Graduation Year

2015

Document Type

Thesis

Degree

M.S.

Degree Name

Master of Science (M.S.)

Degree Granting Department

Geography, Environment and Planning

Major Professor

Jennifer Collins, Ph.D.

Committee Member

Lori Collins, Ph.D.

Committee Member

Charles H. Paxton, Ph.D.

Committee Member

Jason Dunion, M.S.

Keywords

aerosols, cloud condensation nuclei, cyclones, SAL

Abstract

Numerous factors play a role in the development and maintenance of North Atlantic tropical cyclones as they originate and cross the Main Development Region. These factors include sea-surface temperatures (SSTs), relative humidity, vertical wind shear, etc. One key player in many of these factors is the Saharan Air Layer (SAL) which has been a source for study for nearly five decades.
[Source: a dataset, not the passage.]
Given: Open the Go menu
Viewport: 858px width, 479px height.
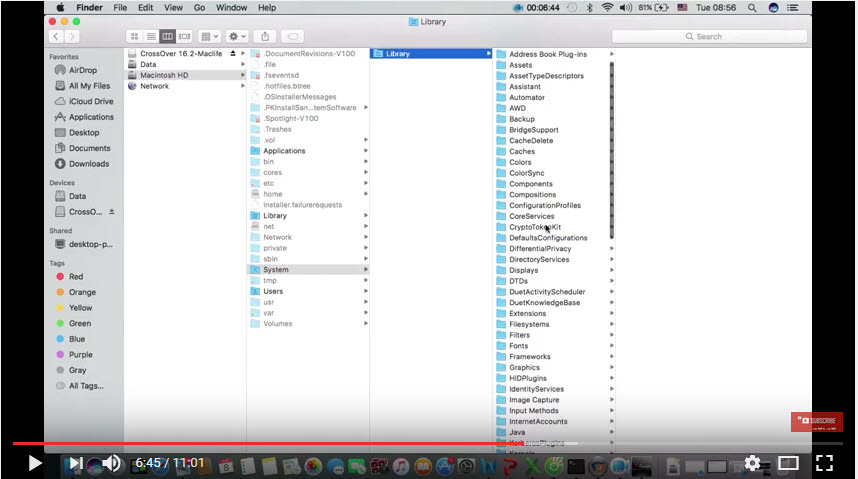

The interplay between dust loading within the SAL and the development of African Easterly Waves (AEWs) has been repeatedly noted in many of the studies in this field. The cumulative indirect effect of the dust on AEWs however remains unknown (Evan et al., 2006a). On a case by case basis, the SAL has been shown to negatively influence the development of AEWs, i.e. entrainment of dry air into the low to mid-levels, enhanced vertical wind shear and suppression of convection within the storm (Dunion & Velden, 2004). Positive influences on AEW development have also been attributed to the SAL, namely its enhancement of the African Easterly Jet (AEJ) which in turn helps produce positive vorticity along its southern edge that AEWs tap into for energy (Karyampudi & Pierce, 2002).

Further study is indeed warranted to try to fully understand whether or not the SAL has a positive or negative influence on the development of AEWs. A polarized view may be inadequate, as the SAL’s role could very well be positive, negative or somewhere in between depending on the storm characteristics and environmental conditions present at that unique time.
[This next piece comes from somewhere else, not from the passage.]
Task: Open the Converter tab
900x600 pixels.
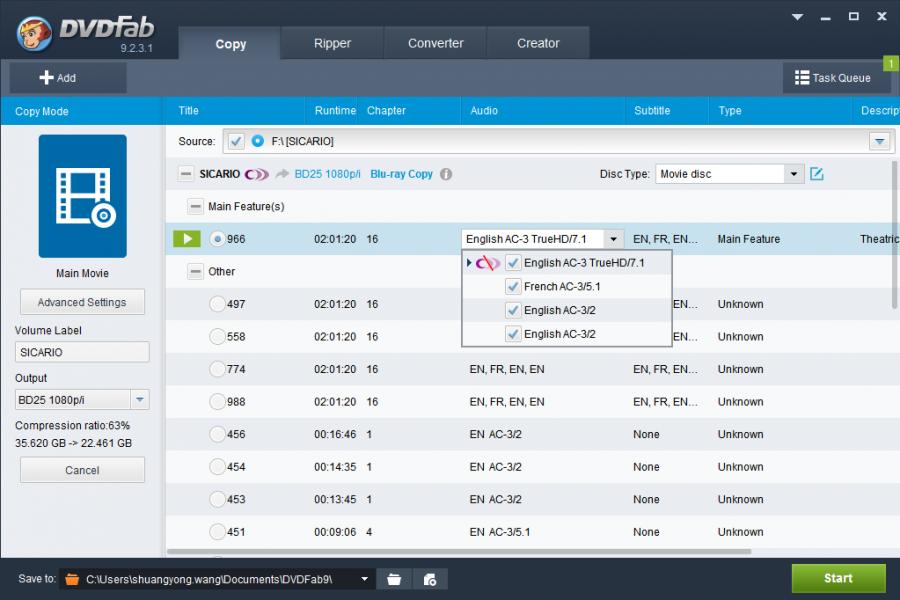Action: (x=435, y=43)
This study looked into the role dust loading has on the mixing between the SAL and the moist marine boundary layer directly beneath the base of the SAL, which can range from 500 – 1500m and revealed a dynamic and varying relationship. It also demonstrated, through a decrease in cloud top temperatures, that dust levels are associated with the convective strength of AEWs by acting as cloud condensation nuclei (CCNs). However this association can be nullified through other parameters unique to each individual storm; SSTs, vertical wind shear, dry-air entrainment, etc.